Subject Research Activities
Each IPC research activity is designed to make sure that children can access information in a way that is appropriate to them. Many of the IPC research activities are experiential, exploratory, collaborative research activities applying group working skills. Others are designed to develop individual enquiry and resilience. All tasks are open-ended to encourage children to ask their own questions related to the theme. Each activity has clearly defined learning targets which are drawn from the IPC Learning Goals. A number of research activities are identified for Assessment for Learning (the assessment of children’s progress in a range of subject, personal and international learning skills).
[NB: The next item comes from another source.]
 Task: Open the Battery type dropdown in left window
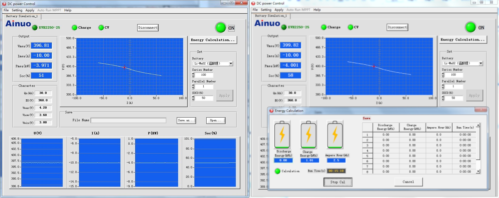coord(231,64)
Subject Recording Activities
The subject recording activities are tasks in which children process the information they have gained in their subject research activities. The recording activities have been written to ensure that children have the chance to process and present their research through the full range of their multiple intelligences. Each recording activity has clearly defined learning targets which are drawn from the IPC Learning Goals. A number of recording activities are identified for Assessment for Learning (the assessment of children’s progress in a range of subject, personal and international learning skills).
The Exit Point
An Exit Point completes the unit.
This may be an event that the learning has been building towards, or an exhibition, display, performance or activity that incorporates learning from the unit. This activity helps children to draw on all their learning from the unit, reminding them of all the connections between subjects that they have made, and creating time and opportunity to build their understanding of their learning. It often involves parents and celebrates the learning that has been achieved.